As noted in previous case reports, most children with anti-NMDAR encephalitis do not have an underlying tumor
2,3). Similarly, our patient had no identifiable tumor. Although the mechanisms that initiate this disorder are unknown, it has been suggested that the presence of a tumor that expresses NMDAR likely triggers the immune response. However, the low frequency of paraneoplastic etiology in children with anti-NMDR encephalitis suggests that other immunological triggering mechanisms are associated with postinfectious auto-immune process or an underlying genetic predisposition for disease onset
3). Although the triggering mechanism remained unclear in our patient, the absence of a malignancy and good clinical outcome without relapse suggest that a postinfectious auto-immune process is possibly involved.
In vivo and
in vitro studies have shown that the structural and functional effects of anti-NMDAR antibodies would result in specific reduction of the levels of synaptic NMDAR by a mechanism of antibody capping, crosslinking, and internalization of the receptors
12). In addition, the anti-NMDAR antibodies abrogate NMDAR-mediated currents, potentially altering the mechanisms of synaptic plasticity and enhancing the excitability of the motor cortex
13). Overall, these antibody effects coupled with the characteristic clinical syndrome have contributed to the development of treatment strategies by not only removing antibodies from the serum, but also abrogating the inflammatory infiltrates and the synthesis of antibodies within the CNS.
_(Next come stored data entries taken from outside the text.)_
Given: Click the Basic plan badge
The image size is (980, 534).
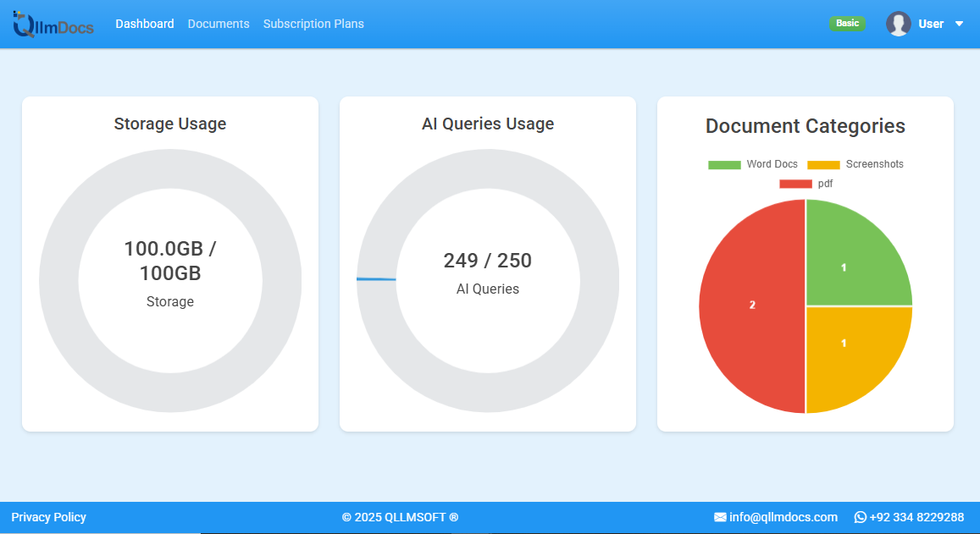Looking at the screenshot, I should tap(847, 23).
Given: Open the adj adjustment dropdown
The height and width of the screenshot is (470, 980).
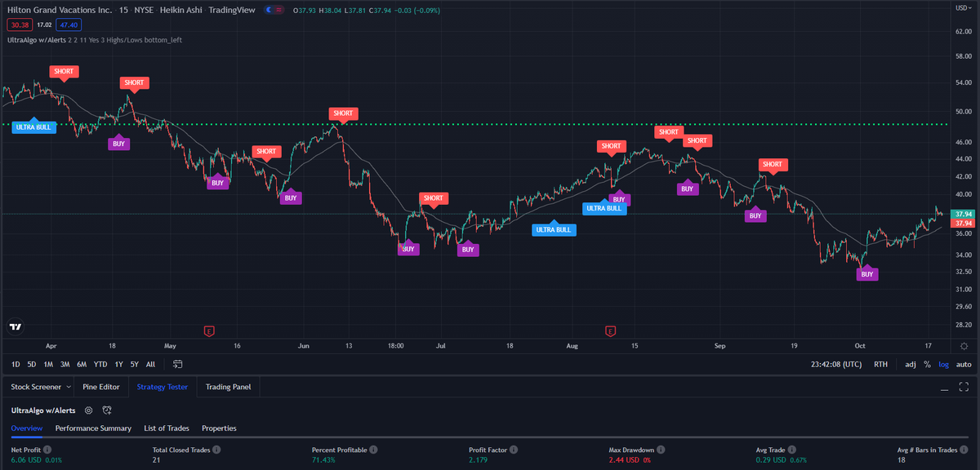Looking at the screenshot, I should (x=909, y=364).
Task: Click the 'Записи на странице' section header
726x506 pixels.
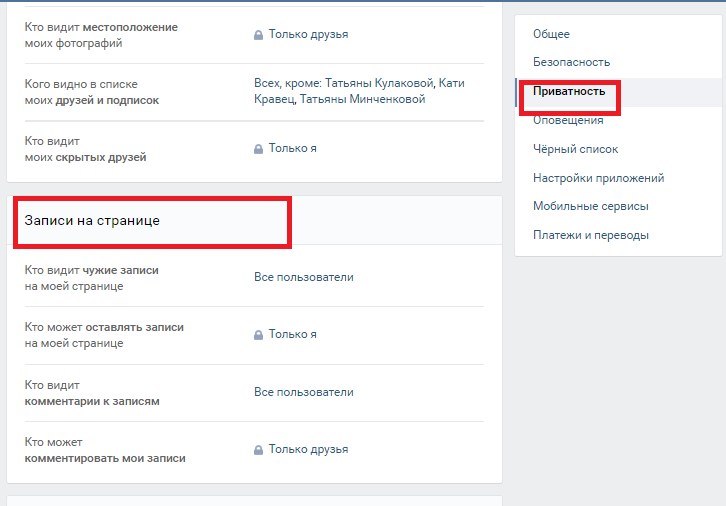Action: click(92, 220)
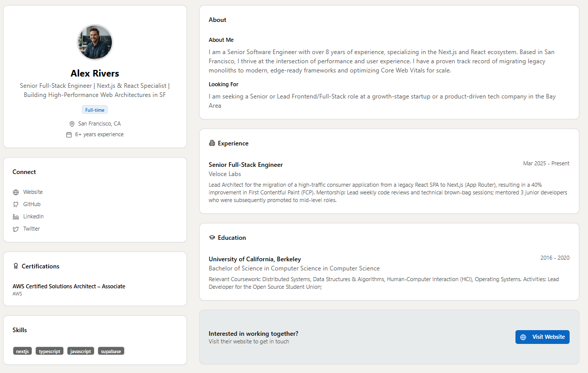Click the supabase skill tag

pyautogui.click(x=111, y=351)
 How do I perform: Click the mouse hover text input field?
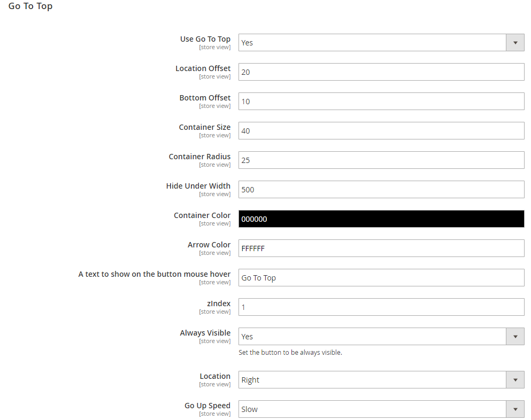(381, 277)
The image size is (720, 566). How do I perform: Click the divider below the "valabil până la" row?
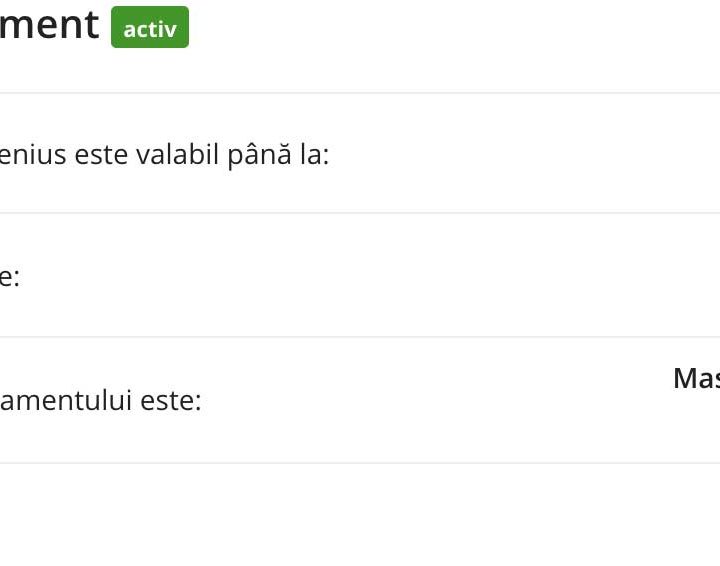tap(360, 213)
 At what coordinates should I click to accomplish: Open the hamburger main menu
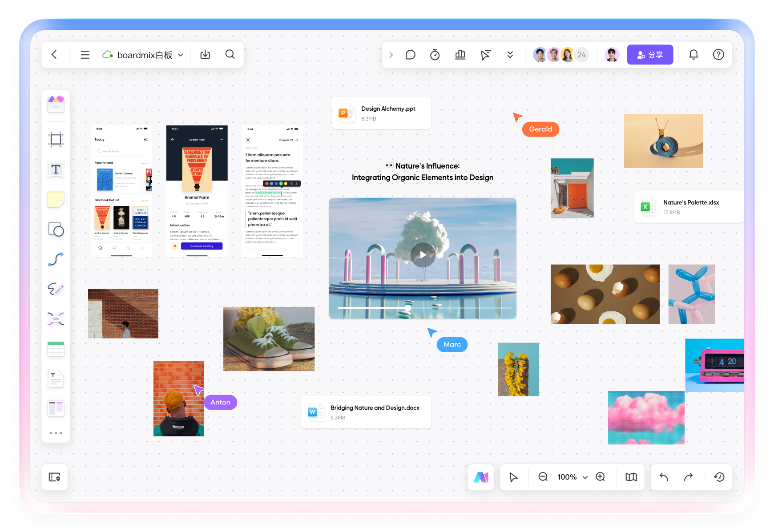tap(85, 55)
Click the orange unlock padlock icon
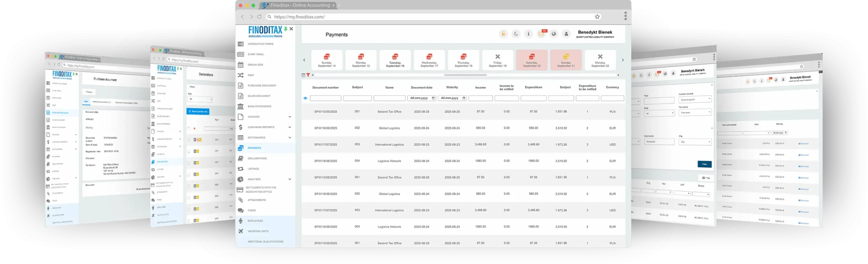 pos(503,34)
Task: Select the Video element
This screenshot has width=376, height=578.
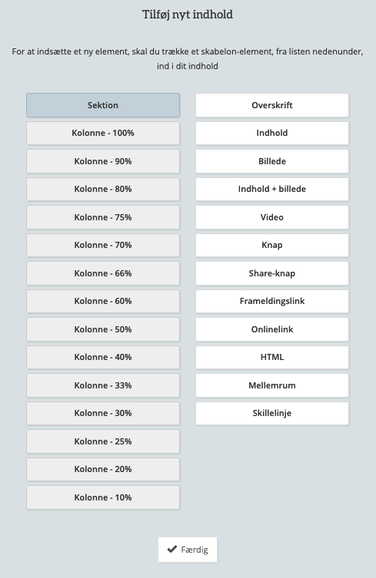Action: tap(272, 217)
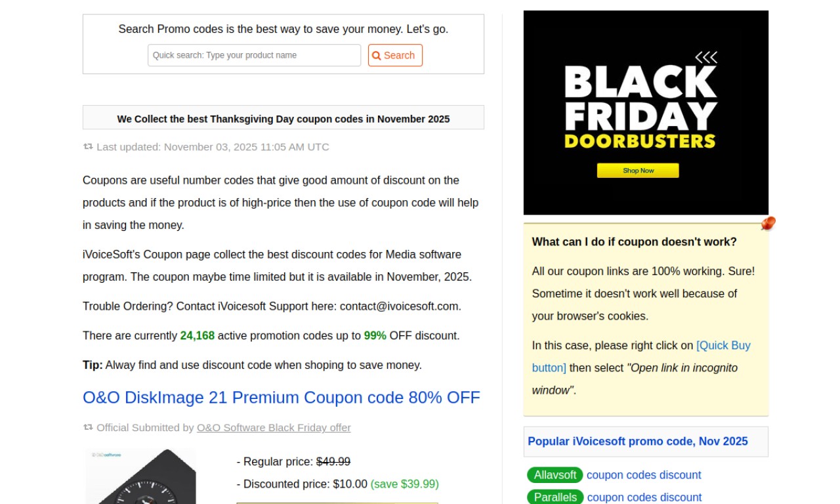Click the red pushpin icon on the note

(x=768, y=223)
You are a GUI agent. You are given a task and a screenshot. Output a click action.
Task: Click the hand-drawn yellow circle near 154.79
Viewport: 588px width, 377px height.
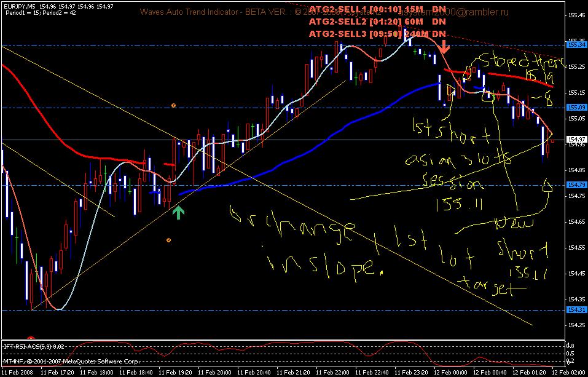tap(548, 186)
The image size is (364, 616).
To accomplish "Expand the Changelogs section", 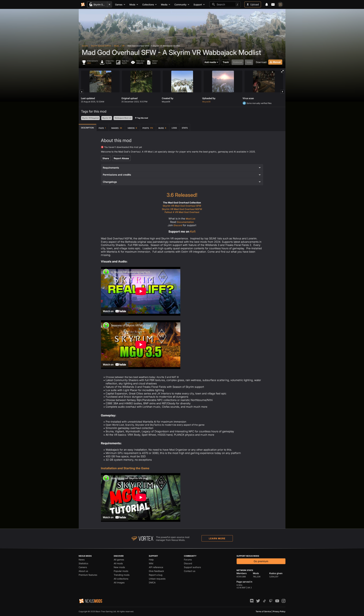I will [182, 182].
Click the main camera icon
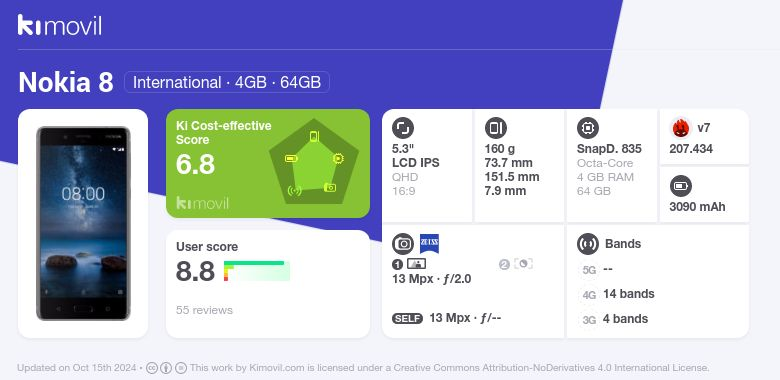This screenshot has width=780, height=380. (403, 244)
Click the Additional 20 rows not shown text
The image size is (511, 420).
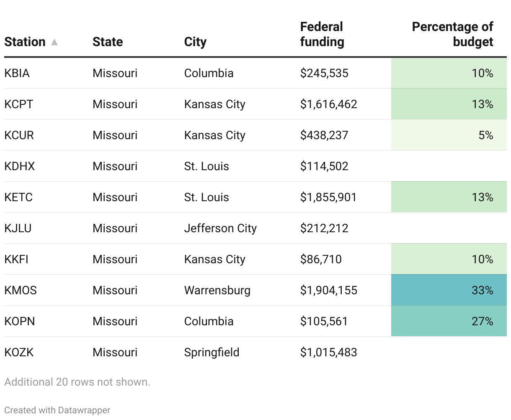pos(77,382)
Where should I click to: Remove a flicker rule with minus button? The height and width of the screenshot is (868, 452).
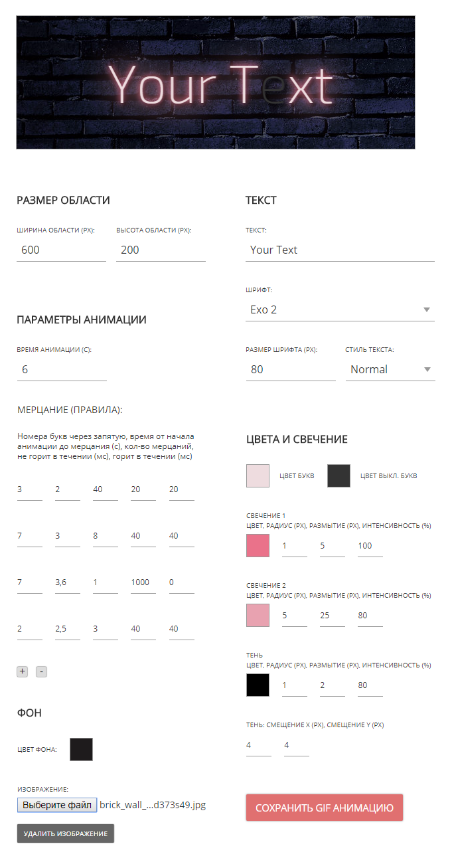pyautogui.click(x=41, y=671)
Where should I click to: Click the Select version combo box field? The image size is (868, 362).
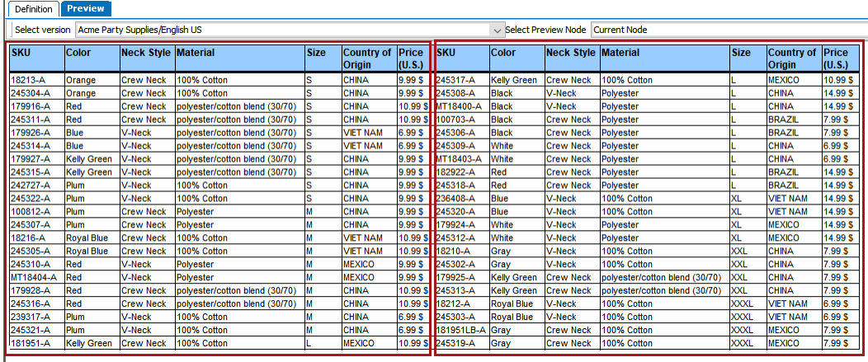(289, 30)
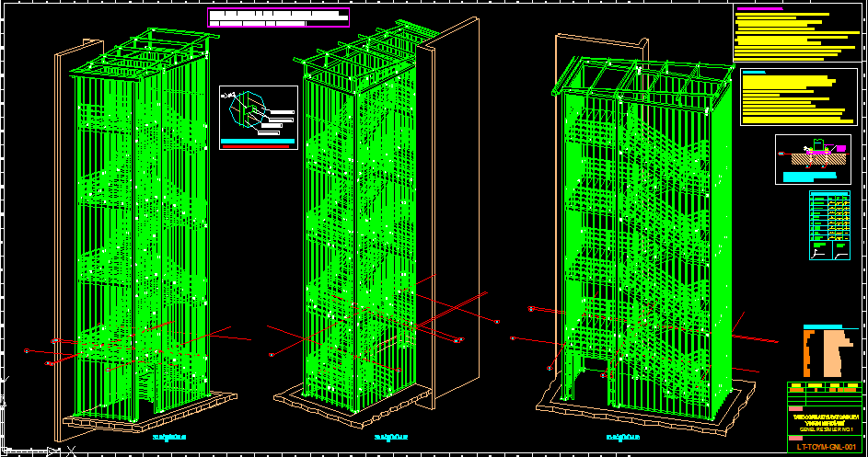
Task: Select the peach wall panel behind middle tower
Action: tap(453, 211)
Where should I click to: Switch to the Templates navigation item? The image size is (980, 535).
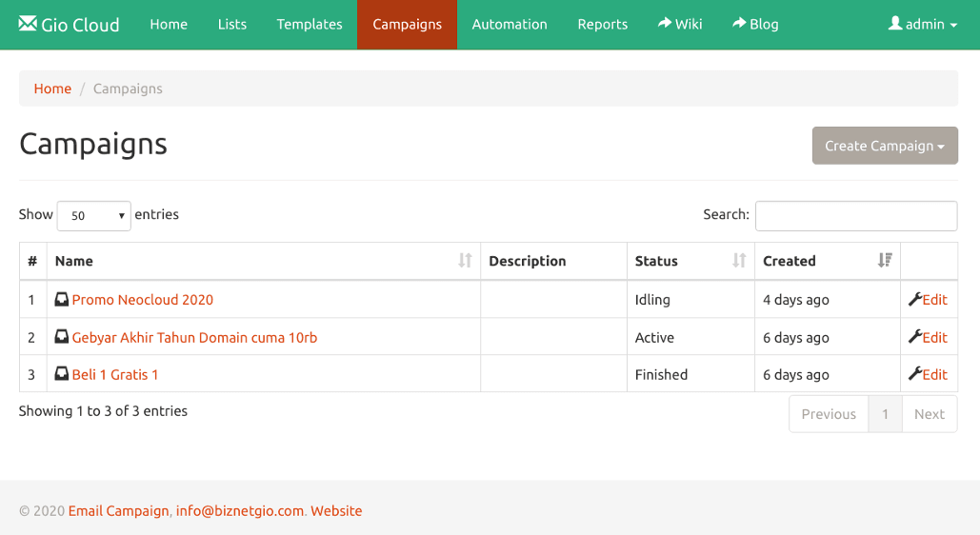tap(310, 25)
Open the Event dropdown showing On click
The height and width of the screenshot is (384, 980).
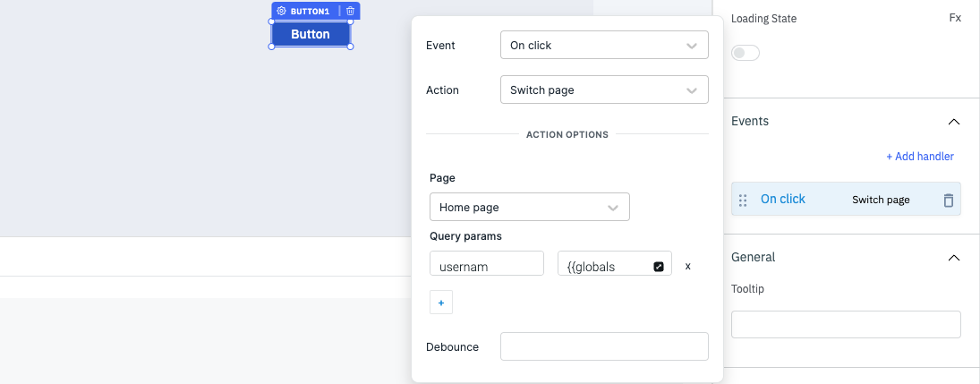click(x=604, y=46)
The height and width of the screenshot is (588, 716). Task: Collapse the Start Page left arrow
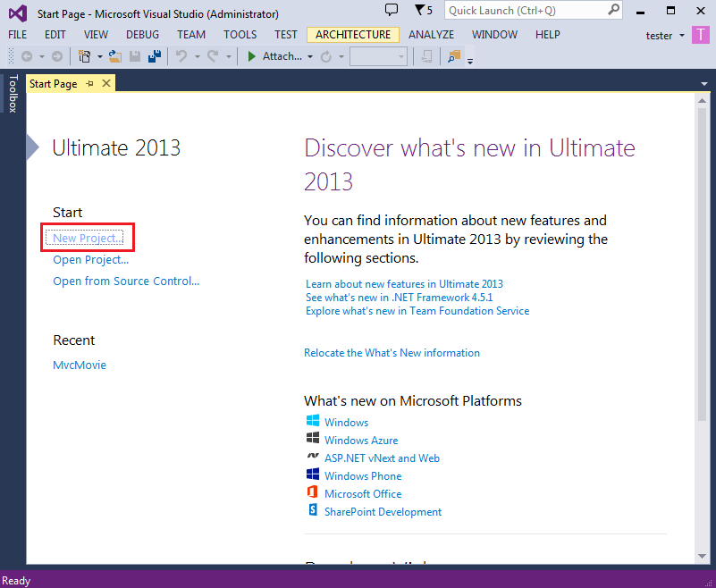coord(32,147)
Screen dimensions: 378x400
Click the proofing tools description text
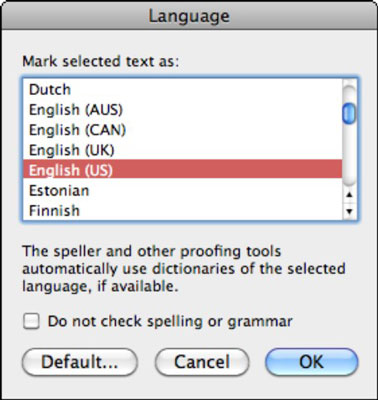[183, 269]
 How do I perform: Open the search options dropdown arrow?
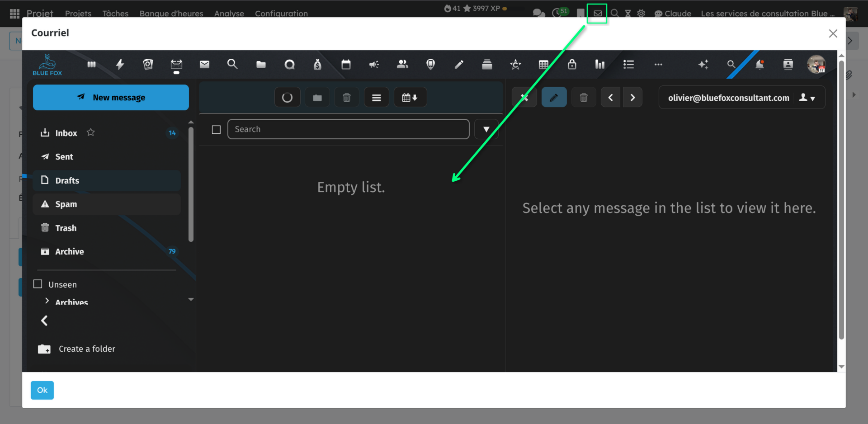pos(486,130)
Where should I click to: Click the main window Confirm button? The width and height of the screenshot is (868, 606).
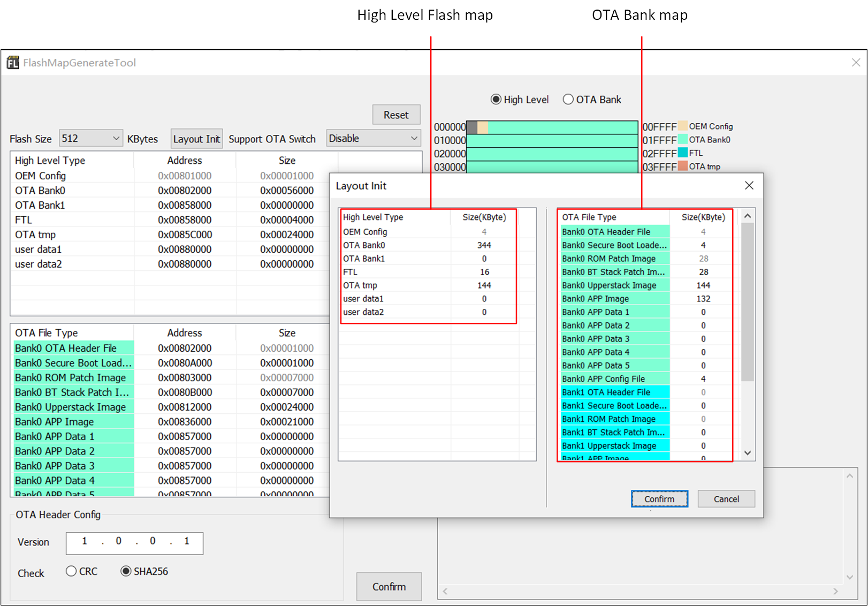389,587
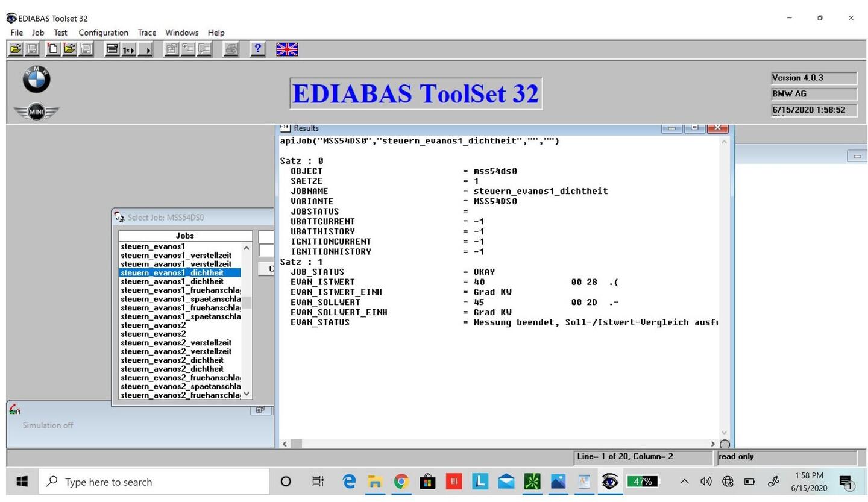Click the blank new document toolbar icon

53,49
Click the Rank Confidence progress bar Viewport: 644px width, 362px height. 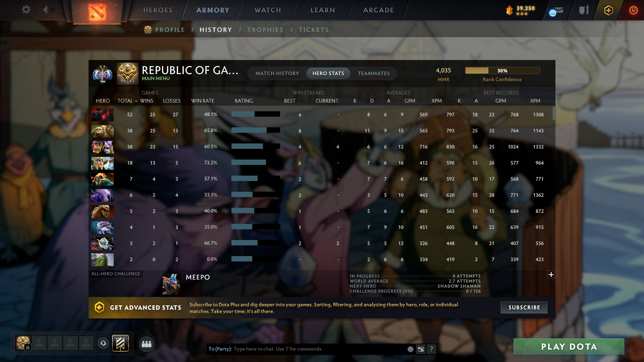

Although there is no uniform systematic treatment approach, treatment of anti-NMDAR encephalitis in childhood is focused on the empirical use of immunosuppressive therapies and supportive care. In initial studies largely involving patients with paraneoplastic disease, response rates to tumor removal and first-line immunotherapies (such as corticosteroids, IVIG and plasmapheresis) were high
1). However, it is recognized that tumor-negative patients may not respond to first line immunotherapy. A recent review of anti-NMDAR encephalitis suggested that cyclophosphamide and rituximab should be used as second-line immunotherapies in these patients
14). Although long term safety data and formal clinical trials are lacking, rituximab has provided clinical benefits in children with autoimmune encephalitis. The most commonly used regimen of rituximab is 375 mg/m
2 weekly for 4 weeks
15). Our pediatric case with nonparaneoplastic anti-NMDAR encephalitis was treated with rituximab without apparent side effects. Her outcome was good, although her recovery was slow. Some studies reported that most children with anti-NMDAR encephalitis had remarkable clinical improvement or full recovery
2,4). Recent research by Armangue et al.
2) reported that 85% of pediatric patients had remarkable improvement or full recovery, although the recovery was achieved 8–12 months after the symptom onset. These results suggest that the production of anti-NMDAR antibodies within the central nervous system as well as systemic production might have contributed to the systemically slow response to immunotherapy and prolonged the duration of disease. Lower severity of symptoms and early treatment of immunotherapy as well as tumor removal are likely to reduce relapses and limit morbidity associated with anti-NMDAR encephalitis
4).
In summary, we report the first case of a Korean child with anti-NMDAR encephalitis, initially presenting with focal status epilepticus followed shortly by other characteristic manifestations. Anti-NMDAR encephalitis is an important cause of neuropsychiatric deficits in children, which has to be considered as the differential diagnosis in children with uncontrolled seizures followed by the development of dyskinesias, even if they are young age without evidence of a malignant tumor. Early recognition and aggressive immunosuppressive therapies are essential in order to improve outcomes.